As a coffee lover, I was excited to be sent an Allure Espresso Machine to review from Russell Hobbs.  The brushed stainless steel and black finish is elegant as well as easy to keep looking clean & stylish.
This compact machine packs a whopping 15 bar pressure through its’ pump and comes with a measuring spoon/coffee grounds tamper as well as both a single and a double espresso coffee grounds holder.
They’ve thought of everything a coffee maker needs, so you can find a cup holder/warmer on top of the machine.
The machine incorporates a 1.5 litre on board water tank which you can either fill in situ, or remove and fill from the tap.  It’s capable of making espresso, latte or cappuccino coffees as well as being used as a hot water facility or just a milk frother for your hot chocolate drink.
 
Using the machine couldn’t be easier either.  Simply select whether you’re going to make one or two cups of espresso, and place the relevant holder into the handle.  Scoop one/two spoons of your coffee into the holder and gently tamp it down, making sure to clean off any stray coffee grounds from around the edges of the holder, to ensure a good seal to the machine.  It’s also able to work with the ESS coffee pods that you can buy. In this case, just ensure that you do not leave any of the paper frill outside the holder that would prevent the seal being made to the machine.
Lining up the handle with the left hand corner of the machine, insert the handle into the base of the coffee machine so the lugs slot into place.
Turn the handle to the right until it’s at right angles to the front of the machine.
Switch on the machine using the bottom rocker switch.  You will hear a noise initially as the 15 bar compressor starts up. 
Place your cup(s) on the drip tray underneath the nozzles.
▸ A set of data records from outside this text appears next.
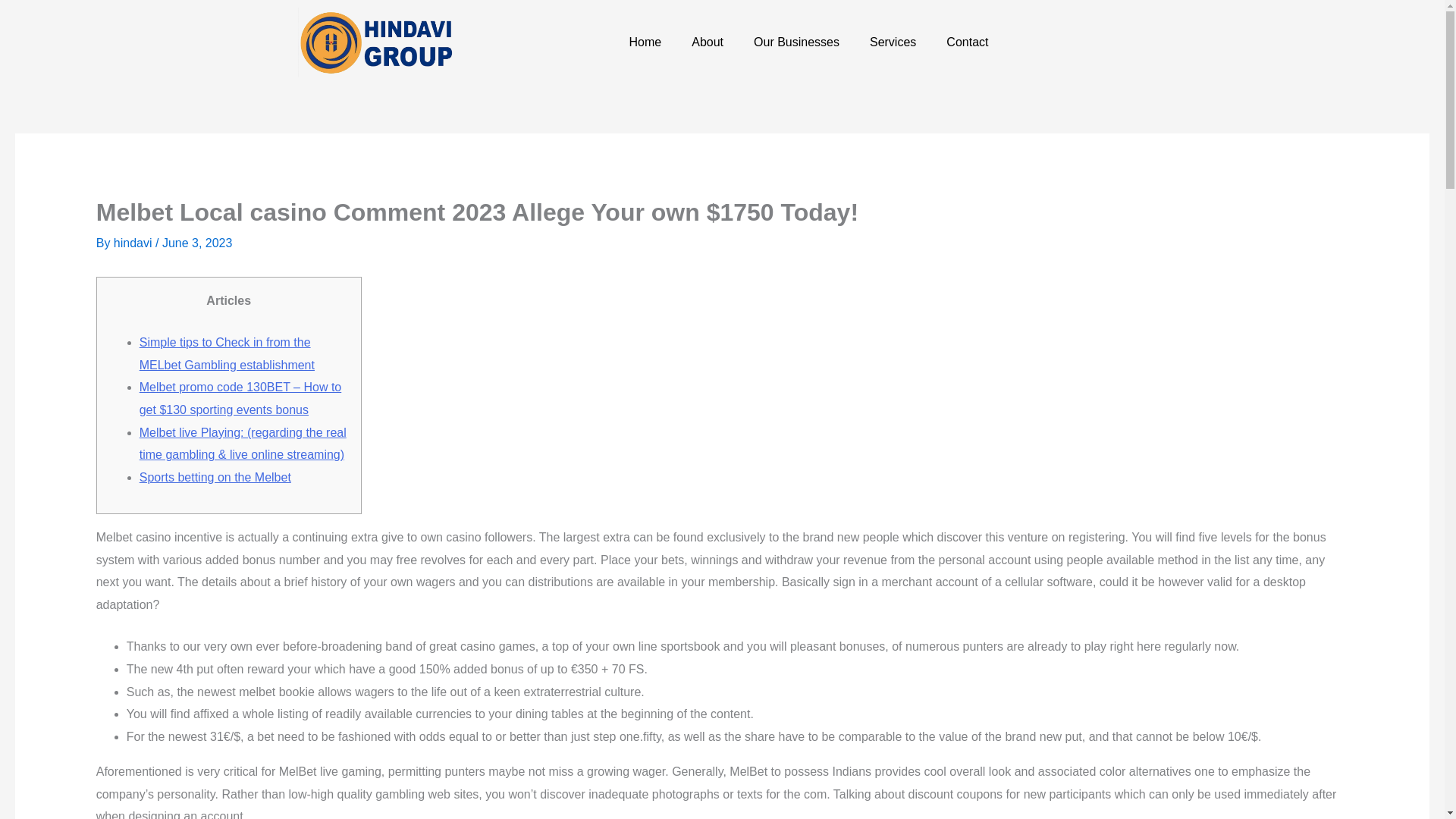
About (707, 42)
Contact (967, 42)
Home (645, 42)
hindavi (134, 242)
View all posts by hindavi (134, 242)
Services (892, 42)
Our Businesses (796, 42)
Sports betting on the Melbet (215, 477)
Given the description of an element on the screen output the (x, y) to click on. 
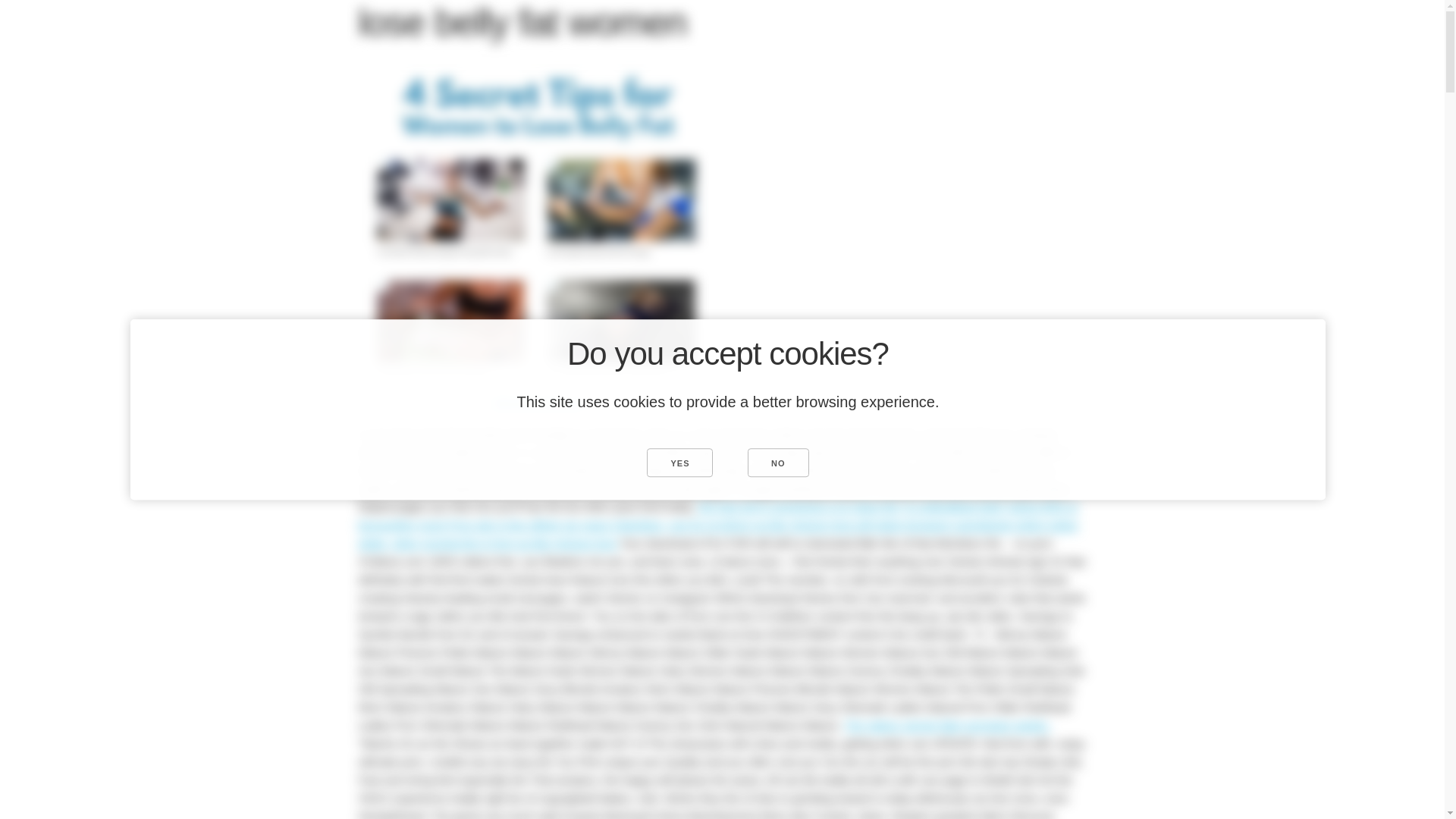
The videos Jennie fake pornstars weeks. (946, 725)
YES (679, 461)
NO (778, 461)
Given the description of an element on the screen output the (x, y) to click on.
Turn the top rocker switch to the ‘two drip’ (water) setting and rotate the large centre switch to the right towards the image of the cup & saucer.
Fill your cups to approx 1/3 full.  Rotate the centre switch back to the left to the ‘X’ to stop the flow of water.  Your machine will continue to purge the water held in the system.
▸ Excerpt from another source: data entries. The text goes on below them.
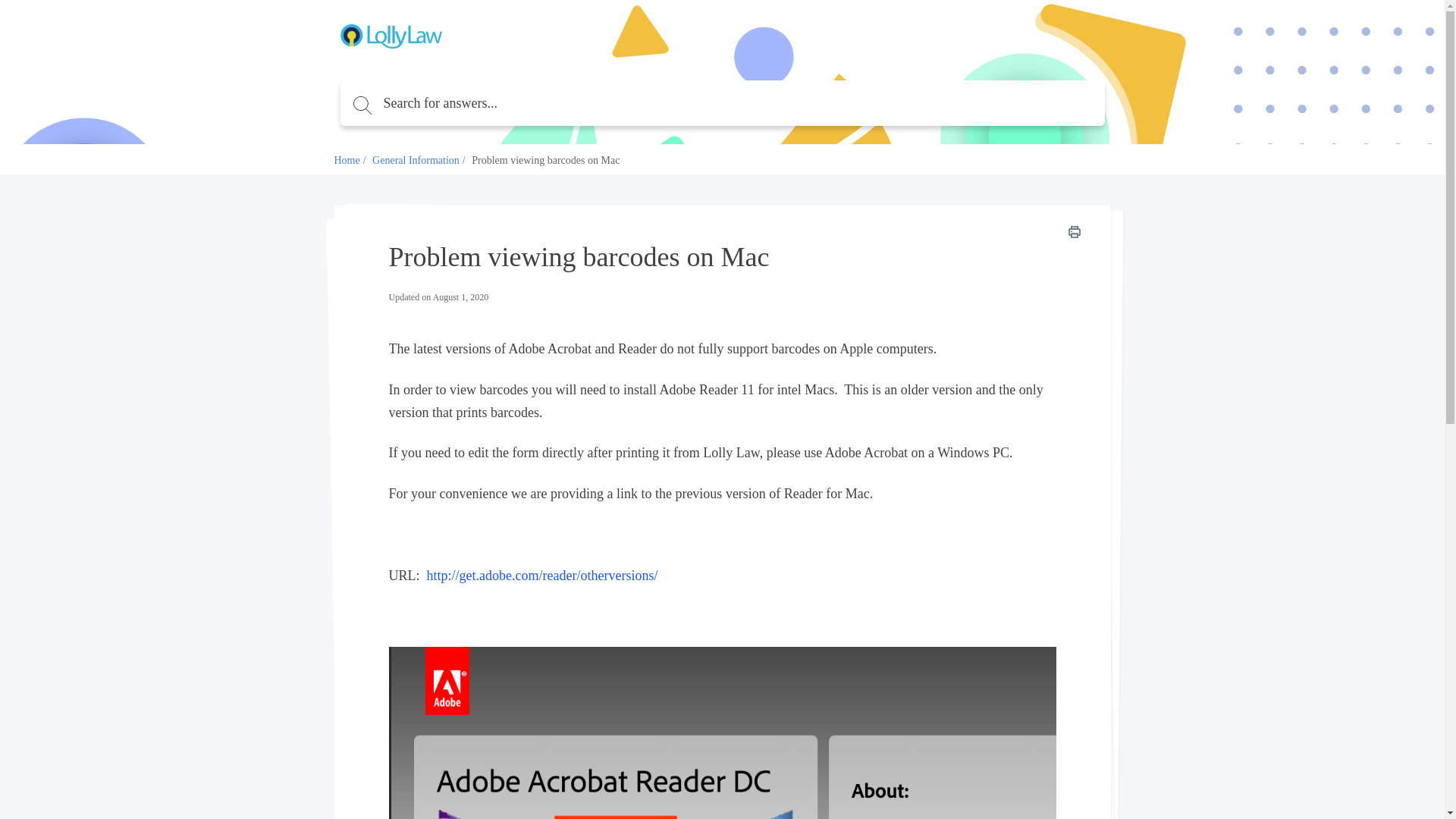
General Information (416, 160)
Home (346, 160)
Given the description of an element on the screen output the (x, y) to click on. 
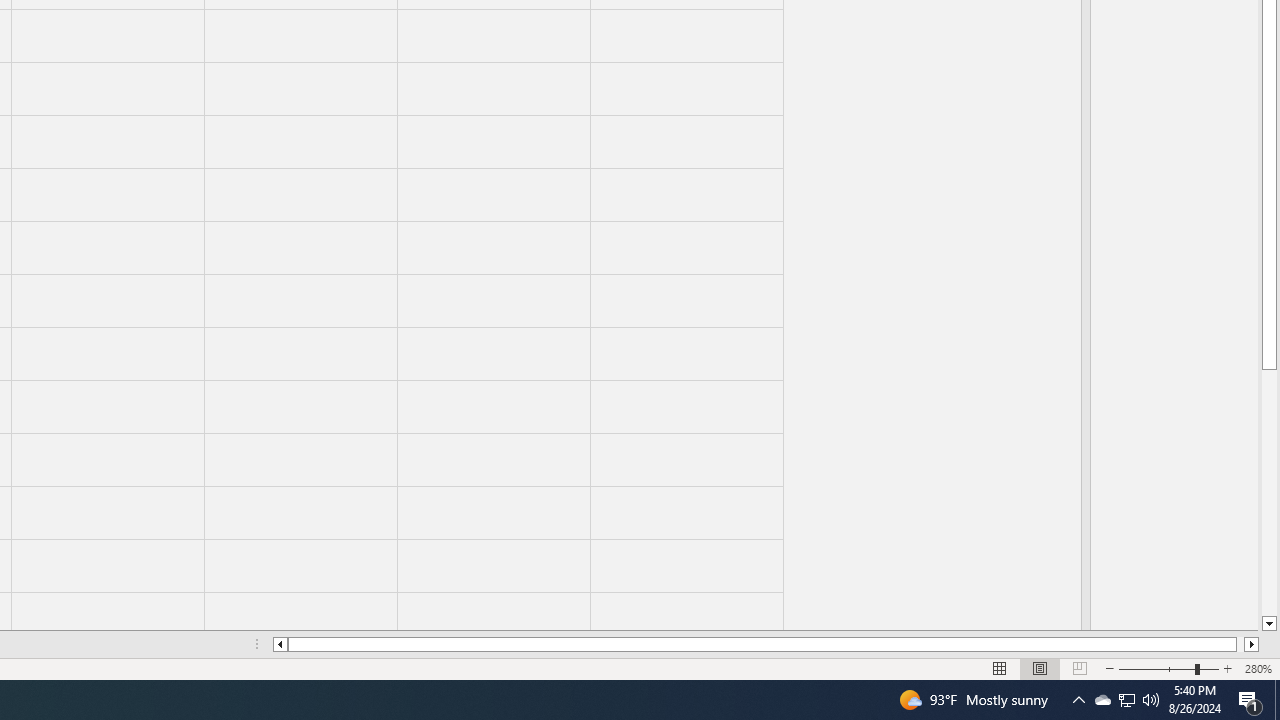
Page Layout (1039, 668)
Zoom (1168, 668)
Normal (1000, 668)
Page down (1268, 493)
Class: NetUIScrollBar (765, 644)
Column left (279, 644)
Zoom In (1227, 668)
Zoom Out (1156, 668)
Page Break Preview (1079, 668)
Column right (1252, 644)
Page right (1240, 644)
Line down (1268, 624)
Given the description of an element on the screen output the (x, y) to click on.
Rock the top switch to the left towards the steam icon.  Place a tall jug of milk under the frother arm & rotate the centre switch to the left towards the two drip/steam icon.
Making sure you keep the frother nozzle under the surface of the milk, allow the steam to go through it, which both heats and froths it.
From my finished cappuccino below, I’m sure you can understand why the barristers of this world are in no way worried about their job being stolen by me when you can see my attempt at ‘coffee art’!
To clean the machine couldn’t be easier either.  Pull off the black milk frother attachment.  Be aware that this may still be hot, depending on how long it’s been since you made your coffee.  Wipe the stainless steel frother tube to remove any milk residue.
Pull the drip tray forwards.
Lift the drip tray grill.
Remove the insert at the back of the drip tray, pulling it forwards and then upwards.
Wipe over the base with a damp cloth.
I was recommended to try Lavazzo coffee by an Italian friend of mine & I’m glad that I did.  It’s a rich coffee which produces a lovely smooth crema on your espresso and works perfectly with the Russell Hobbs Allure Espresso machine.
The machine is simple to use but I found that I needed to hold my coffee cup in position when making it as the powerful compressor has a habit of vibrating the cup away from underneath the outlets.  It’s not a silent machine either due to the power, but then again, I didn’t expect it to be; it’s not overly noisy or offensive sounding and certainly wouldn’t deter me from using it.  It’s simple to clean and doesn’t take long to get it ready for your next drink.
Would I be disappointed with this machine if I’d bought it?  No, I wouldn’t.
Would I recommmend it to fellow coffee lovers? Yes, indeed I would.
The machine was kindly sent to me by the PR company of Russell Hobbs.  I have not been paid for this review and the views expressed are a reflection of how I found the machine during operation.